Once a unique_id has been submitted to Scale, any future task creation requests with the same unique_id will fail with a 409 error that also conveniently points to the conflicting task.

{  
    "unique_id": "s3://bucket/file.png",
    "instruction": "Do the thing",
    "callback_url": "[email protected]",
    ...
}
{
    "status_code": 409,
    "error": 'The unique_id ("s3://bucket/file.png") is already used for a different task (602c399c6d092c00115aa3c9).'
}

Values passed into the unique_id field are permanently associated with the task and will always be returned to you when retrieving tasks from our platform.

You are able to query for tasks directly based on the unique_id field at any point with our Task Retrieval endpoints.

Best Practices:

  1. unique_id should be thought of as your own customizable id for a task. Ideally, this id can be easy to look up based on the data you have available on your side. A good unique_id might be the filename being submitted, or other types of metadata like a scene or run id that you use internally.

  2. unique_id is set globally across all projects and task types. If you'd like to enforce uniqueness only within a project or task type, we recommend simply prepending or appending the project or task type to the unique id itself, problem solved!

Option 2: The Idempotency-Key header

To use this feature, provide a header Idempotency-Key: <key>. You, the client, are responsible for ensuring the uniqueness of your chosen keys. We recommend using V4 UUIDs.

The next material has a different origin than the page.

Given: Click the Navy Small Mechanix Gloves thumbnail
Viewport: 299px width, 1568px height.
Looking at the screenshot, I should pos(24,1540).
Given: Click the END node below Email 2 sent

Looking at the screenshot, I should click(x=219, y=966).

curl "https://api.scale.com/v1/task/comparison" \
  -u "{{ApiKey}}:" \
  -H "Idempotency-Key: UNIQUE_IDENTIFIER"
  -d callback_url="http://www.example.com/callback" \
  ...

The results of requests specifying an idempotency key are saved. If we later receive a matching request with the same idempotency key, the saved response will be returned, and no additional task will be created. Note that this behavior holds even when the response is an error. Keys are removed after 24 hours.

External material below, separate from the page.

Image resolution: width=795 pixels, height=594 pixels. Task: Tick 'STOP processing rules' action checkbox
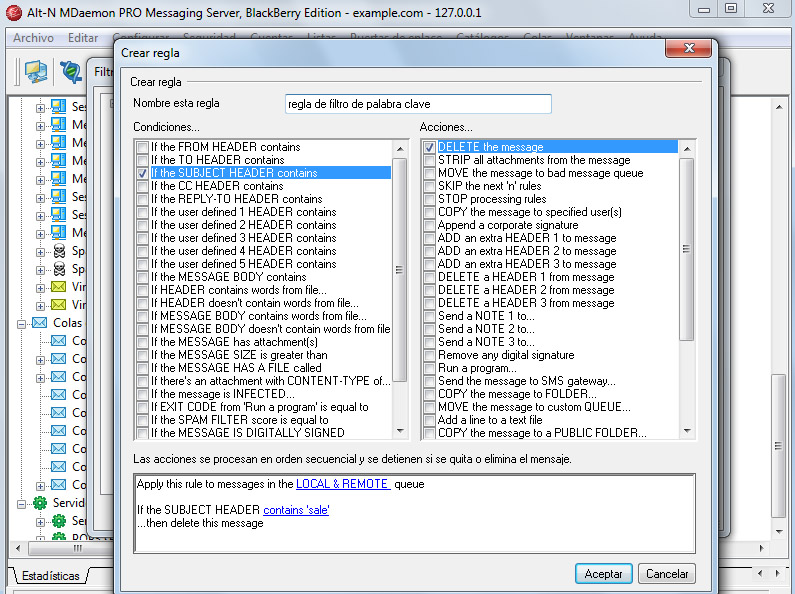pyautogui.click(x=429, y=199)
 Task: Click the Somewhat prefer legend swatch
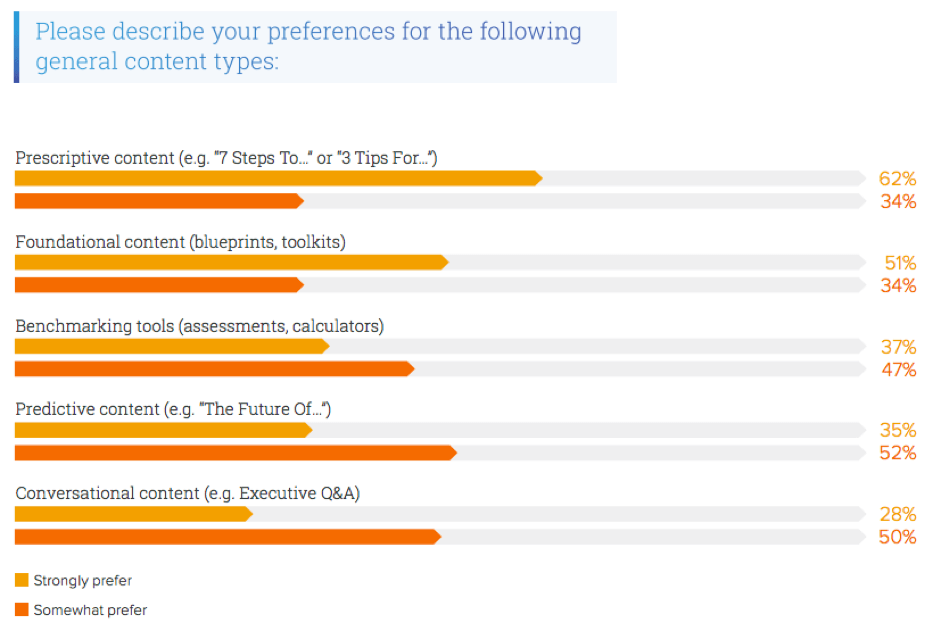click(x=22, y=609)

If an incoming request has the same idempotency key as a saved request, but the two requests do not match in parameters or the users associated with the two requests are different, we will return a 409 error.

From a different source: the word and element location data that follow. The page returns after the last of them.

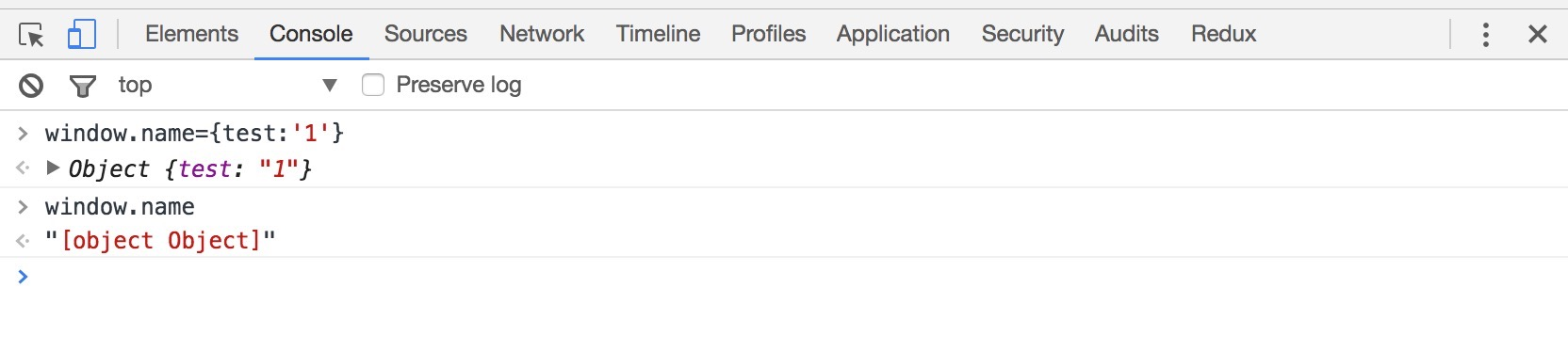The height and width of the screenshot is (352, 1568).
Task: Toggle the device toolbar icon
Action: click(x=82, y=35)
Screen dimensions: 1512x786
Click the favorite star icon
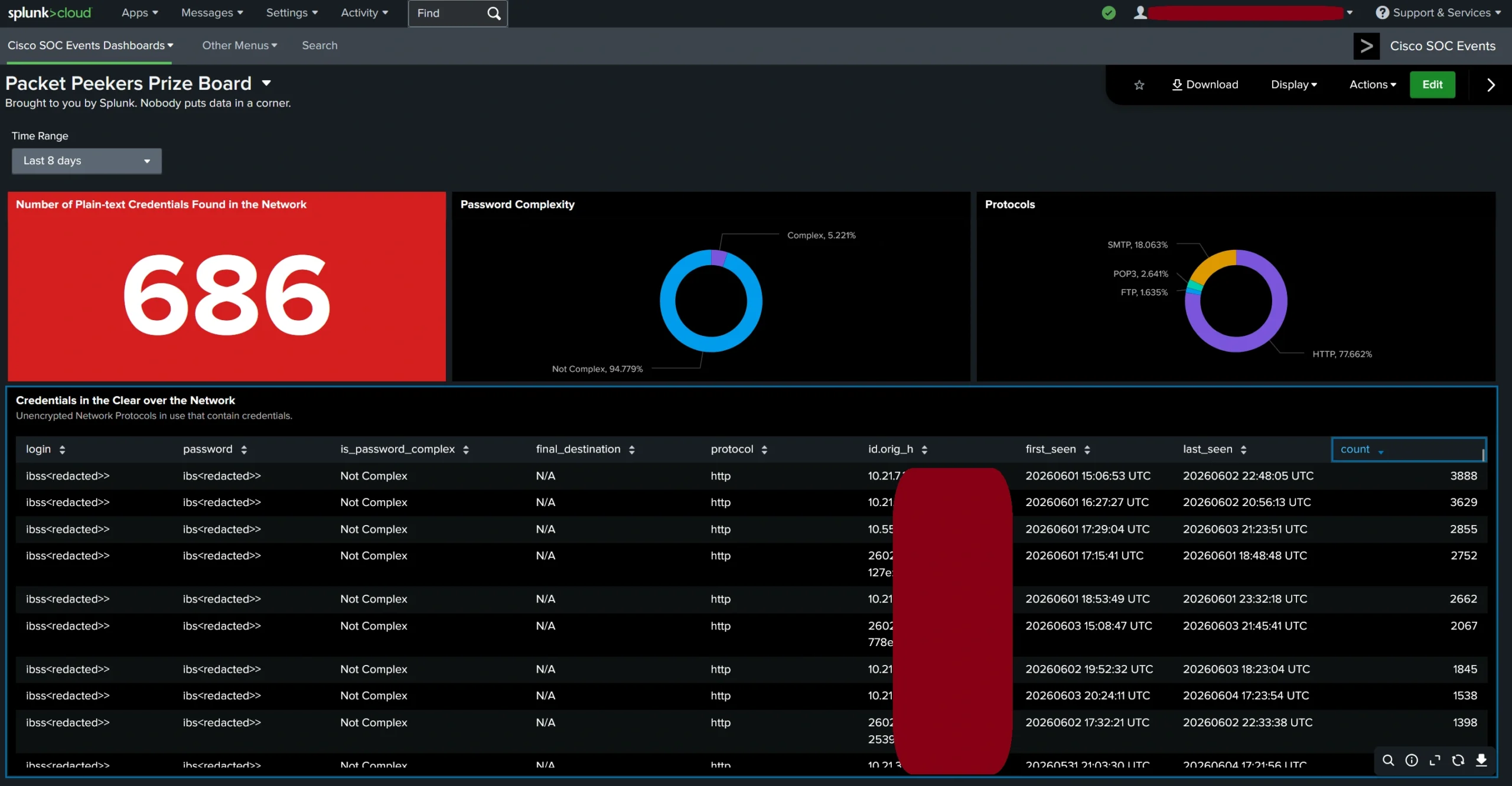point(1139,85)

In rare situations, we may return a 429 error if two matching requests with identical idempotency keys are made simultaneously. In this case, it is safe to retry.

When would I use this instead of the unique_id field?
Using the header-based approach is useful in retry logic that catches network or other transient failure modes when you would be immediately retrying the exact same request. Specifically, the feature that allows you to seamlessly get the same task response back if the payload didn't change makes for easier code integrations.

You are able to use both options simultaneously as well.

Workflow Support

Because Unique Ids are permanently tied to a task, this means if something unexpected happened, it can be hard to recover on your own. We have added two features to help support more robust workflows.

Canceling Tasks
When canceling tasks, there is a clear_unique_id query parameter you can specify on the request. See the Cancel Task endpoint for more details.

Errored Tasks
Sometimes after a task is submitted, it can run into an error, especially in regards to processing attachments.

Everywhere you can specify a unique id, you can also specify clear_unique_id_on_error: true. As the param name suggests, if the task reaches an error status, the unique id will automatically be unset, such that you could submit a new task with the same new unique id.